Healthcare & Health Literacy
Use HealthLiteracyPipeline to assess patient comprehension of health information, discharge instructions, and medication guidance.
import {
HealthLiteracyPipeline,
ClinicalPIIFilterPlugin,
HEALTH_LITERACY_COMPREHENSION_RUBRIC,
MEDICATION_INSTRUCTIONS_RUBRIC,
} from 'tekimax-omat';
const pipeline = new HealthLiteracyPipeline({
provider,
model: 'gpt-4o',
rubric: MEDICATION_INSTRUCTIONS_RUBRIC,
clinicalContext: 'Post-discharge instructions for metformin 500mg twice daily',
plugins: [new ClinicalPIIFilterPlugin()], // Redacts MRN, NPI, ICD-10, NDC, DEA, DOB
feedbackLanguage: 'es', // Generate feedback in Spanish
});
const feedback = await pipeline.assessPatient({
id: 'p-001',
modality: 'text',
text: 'I take one pill in the morning and one at night with food. I should not drink alcohol.',
language: 'en',
demographics: {
healthLiteracyLevel: 'basic',
limitedEnglishProficiency: true,
language: 'es',
ageGroup: 'older-adult',
careContext: 'primary-care',
},
});
console.log(feedback.strengths);
// ["Correctly identified dosing schedule", "Recognized the food requirement"]

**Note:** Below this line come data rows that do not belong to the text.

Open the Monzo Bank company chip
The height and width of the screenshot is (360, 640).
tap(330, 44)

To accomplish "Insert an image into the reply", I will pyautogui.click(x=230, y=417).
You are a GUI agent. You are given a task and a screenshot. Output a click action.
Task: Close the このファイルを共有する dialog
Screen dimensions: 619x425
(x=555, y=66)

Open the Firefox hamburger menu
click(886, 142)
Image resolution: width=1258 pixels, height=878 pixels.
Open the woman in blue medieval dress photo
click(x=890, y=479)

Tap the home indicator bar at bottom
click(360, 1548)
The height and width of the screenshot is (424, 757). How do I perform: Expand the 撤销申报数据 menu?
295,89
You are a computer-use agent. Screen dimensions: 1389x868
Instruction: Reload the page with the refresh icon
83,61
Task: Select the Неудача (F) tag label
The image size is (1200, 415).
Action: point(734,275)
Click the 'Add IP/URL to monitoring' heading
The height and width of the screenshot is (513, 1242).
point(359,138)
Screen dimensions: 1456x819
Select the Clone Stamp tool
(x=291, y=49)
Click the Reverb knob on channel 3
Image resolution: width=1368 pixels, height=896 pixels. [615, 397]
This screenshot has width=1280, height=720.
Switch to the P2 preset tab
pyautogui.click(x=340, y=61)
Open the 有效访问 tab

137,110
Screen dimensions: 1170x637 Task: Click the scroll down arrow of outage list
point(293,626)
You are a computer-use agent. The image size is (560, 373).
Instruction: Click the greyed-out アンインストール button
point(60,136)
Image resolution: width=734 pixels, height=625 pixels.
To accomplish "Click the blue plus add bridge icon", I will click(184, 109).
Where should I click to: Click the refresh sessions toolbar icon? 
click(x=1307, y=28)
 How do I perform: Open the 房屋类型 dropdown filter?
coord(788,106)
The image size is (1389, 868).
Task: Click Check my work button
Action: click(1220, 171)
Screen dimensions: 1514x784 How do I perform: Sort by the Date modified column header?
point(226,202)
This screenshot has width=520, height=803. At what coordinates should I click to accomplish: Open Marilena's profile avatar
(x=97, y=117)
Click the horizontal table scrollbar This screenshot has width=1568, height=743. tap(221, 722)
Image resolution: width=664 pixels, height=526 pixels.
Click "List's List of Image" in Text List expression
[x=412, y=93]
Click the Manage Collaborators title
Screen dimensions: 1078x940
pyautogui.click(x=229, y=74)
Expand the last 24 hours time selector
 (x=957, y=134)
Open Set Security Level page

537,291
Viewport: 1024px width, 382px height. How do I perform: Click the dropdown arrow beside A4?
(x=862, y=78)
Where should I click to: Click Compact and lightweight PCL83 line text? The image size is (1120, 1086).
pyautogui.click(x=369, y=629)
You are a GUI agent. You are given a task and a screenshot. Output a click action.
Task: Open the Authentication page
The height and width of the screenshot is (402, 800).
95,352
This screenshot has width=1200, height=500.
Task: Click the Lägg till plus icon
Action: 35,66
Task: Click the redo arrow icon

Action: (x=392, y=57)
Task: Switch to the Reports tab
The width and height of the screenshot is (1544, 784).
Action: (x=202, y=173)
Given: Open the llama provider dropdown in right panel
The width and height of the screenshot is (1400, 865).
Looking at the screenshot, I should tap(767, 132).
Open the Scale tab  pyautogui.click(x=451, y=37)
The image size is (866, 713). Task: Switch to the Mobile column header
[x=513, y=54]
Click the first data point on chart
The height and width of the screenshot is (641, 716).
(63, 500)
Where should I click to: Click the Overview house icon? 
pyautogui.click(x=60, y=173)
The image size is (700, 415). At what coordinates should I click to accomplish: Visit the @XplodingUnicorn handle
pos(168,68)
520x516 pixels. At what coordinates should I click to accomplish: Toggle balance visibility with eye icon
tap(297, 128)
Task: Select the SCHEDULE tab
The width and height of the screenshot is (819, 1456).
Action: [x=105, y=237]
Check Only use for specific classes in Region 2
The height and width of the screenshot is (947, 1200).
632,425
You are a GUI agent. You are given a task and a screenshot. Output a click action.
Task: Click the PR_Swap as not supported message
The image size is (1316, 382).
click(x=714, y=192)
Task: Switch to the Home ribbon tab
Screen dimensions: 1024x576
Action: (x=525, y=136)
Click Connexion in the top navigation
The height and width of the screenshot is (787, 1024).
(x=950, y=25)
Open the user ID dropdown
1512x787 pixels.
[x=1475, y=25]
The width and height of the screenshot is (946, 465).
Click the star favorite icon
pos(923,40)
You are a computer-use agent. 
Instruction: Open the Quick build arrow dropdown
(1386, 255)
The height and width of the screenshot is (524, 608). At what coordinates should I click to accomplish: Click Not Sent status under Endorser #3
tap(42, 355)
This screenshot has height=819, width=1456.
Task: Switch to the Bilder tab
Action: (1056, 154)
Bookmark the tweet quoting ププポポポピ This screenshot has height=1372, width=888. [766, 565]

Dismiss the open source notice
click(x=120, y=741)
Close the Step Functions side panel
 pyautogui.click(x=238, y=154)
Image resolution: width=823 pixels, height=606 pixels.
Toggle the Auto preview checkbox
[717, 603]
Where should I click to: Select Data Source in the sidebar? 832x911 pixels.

console.log(feedback.nextSteps);
// ["Ask your provider what to do if you forget a dose", "Learn the side effects to watch for"]Pre-built Rubrics
| Rubric | Use case |
|---|---|
HEALTH_LITERACY_COMPREHENSION_RUBRIC | General health information comprehension — recall, interpretation, action steps, safety signals |
MEDICATION_INSTRUCTIONS_RUBRIC | Medication adherence — dose/timing, interactions, side effects |
ClinicalPIIFilterPlugin — What Gets Redacted
| Identifier | Pattern | Example |
|---|---|---|
| MRN | MRN / MR# + 5–10 digits | MRN 1234567 → [REDACTED MRN] |
| NPI | NPI + 10 digits | NPI 1234567893 → [REDACTED NPI] |
| DEA | 2 letters + 7 digits | AB1234563 → [REDACTED DEA] |
| ICD-10 | Letter + 2 digits + optional decimal | M79.3, E11.9 → [REDACTED ICD10] |
| NDC | Drug code format XXXXX-XXXX-XX | 00071-0155-23 → [REDACTED NDC] |
| Date of birth | MM/DD/YYYY, MM-DD-YYYY | 03/15/1962 → [REDACTED DOB] |
| Insurance member ID | Member ID / Member # + alphanumeric | → [REDACTED MEMBER_ID] |
| Standard PII | Email, SSN, phone, card | Same as PIIFilterPlugin |
All patterns are ReDoS-safe (no nested quantifiers).